-- Opening Marker --

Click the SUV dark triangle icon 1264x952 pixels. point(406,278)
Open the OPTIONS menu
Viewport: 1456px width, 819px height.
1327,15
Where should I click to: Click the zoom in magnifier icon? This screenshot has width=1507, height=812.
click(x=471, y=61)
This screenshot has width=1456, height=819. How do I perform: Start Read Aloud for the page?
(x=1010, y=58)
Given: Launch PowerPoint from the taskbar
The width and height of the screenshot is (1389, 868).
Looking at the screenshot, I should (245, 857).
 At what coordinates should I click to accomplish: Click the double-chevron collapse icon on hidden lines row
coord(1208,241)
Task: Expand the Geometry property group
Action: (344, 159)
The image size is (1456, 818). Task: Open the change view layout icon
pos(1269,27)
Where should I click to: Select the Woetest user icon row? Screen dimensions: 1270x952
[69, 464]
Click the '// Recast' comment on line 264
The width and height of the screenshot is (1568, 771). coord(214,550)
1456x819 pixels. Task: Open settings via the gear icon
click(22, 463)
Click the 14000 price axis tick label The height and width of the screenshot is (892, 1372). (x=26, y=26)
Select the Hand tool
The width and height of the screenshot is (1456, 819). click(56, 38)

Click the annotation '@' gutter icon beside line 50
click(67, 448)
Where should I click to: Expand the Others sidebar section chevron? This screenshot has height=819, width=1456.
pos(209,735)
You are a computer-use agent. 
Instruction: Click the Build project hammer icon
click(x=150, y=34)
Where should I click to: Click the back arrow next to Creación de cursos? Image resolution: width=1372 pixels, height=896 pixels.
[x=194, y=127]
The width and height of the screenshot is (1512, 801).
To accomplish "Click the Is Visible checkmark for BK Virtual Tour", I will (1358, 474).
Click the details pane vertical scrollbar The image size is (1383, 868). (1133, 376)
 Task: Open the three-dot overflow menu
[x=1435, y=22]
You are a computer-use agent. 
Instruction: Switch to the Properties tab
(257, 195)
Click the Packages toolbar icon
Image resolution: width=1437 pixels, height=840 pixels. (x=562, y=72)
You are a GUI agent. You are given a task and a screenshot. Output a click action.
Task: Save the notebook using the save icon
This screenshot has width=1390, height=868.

-- Closing Marker --

Try it:
Write all the entries again precisely as they were given.

Solution:
Click the SUV dark triangle icon 1264x952 pixels. point(406,278)
Open the OPTIONS menu
Viewport: 1456px width, 819px height.
1327,15
Where should I click to: Click the zoom in magnifier icon? This screenshot has width=1507, height=812.
click(x=471, y=61)
This screenshot has width=1456, height=819. How do I perform: Start Read Aloud for the page?
(x=1010, y=58)
Given: Launch PowerPoint from the taskbar
The width and height of the screenshot is (1389, 868).
Looking at the screenshot, I should (245, 857).
 At what coordinates should I click to accomplish: Click the double-chevron collapse icon on hidden lines row
coord(1208,241)
Task: Expand the Geometry property group
Action: (344, 159)
The image size is (1456, 818). Task: Open the change view layout icon
pos(1269,27)
Where should I click to: Select the Woetest user icon row? Screen dimensions: 1270x952
[69, 464]
Click the '// Recast' comment on line 264
The width and height of the screenshot is (1568, 771). coord(214,550)
1456x819 pixels. Task: Open settings via the gear icon
click(22, 463)
Click the 14000 price axis tick label The height and width of the screenshot is (892, 1372). (x=26, y=26)
Select the Hand tool
The width and height of the screenshot is (1456, 819). click(56, 38)

Click the annotation '@' gutter icon beside line 50
click(67, 448)
Where should I click to: Expand the Others sidebar section chevron? This screenshot has height=819, width=1456.
pos(209,735)
You are a computer-use agent. 
Instruction: Click the Build project hammer icon
click(x=150, y=34)
Where should I click to: Click the back arrow next to Creación de cursos? Image resolution: width=1372 pixels, height=896 pixels.
[x=194, y=127]
The width and height of the screenshot is (1512, 801).
To accomplish "Click the Is Visible checkmark for BK Virtual Tour", I will (1358, 474).
Click the details pane vertical scrollbar The image size is (1383, 868). (1133, 376)
 Task: Open the three-dot overflow menu
[x=1435, y=22]
You are a computer-use agent. 
Instruction: Switch to the Properties tab
(257, 195)
Click the Packages toolbar icon
Image resolution: width=1437 pixels, height=840 pixels. (x=562, y=72)
You are a GUI agent. You are given a task and a screenshot. Output a click action.
Task: Save the notebook using the save icon
This screenshot has width=1390, height=868.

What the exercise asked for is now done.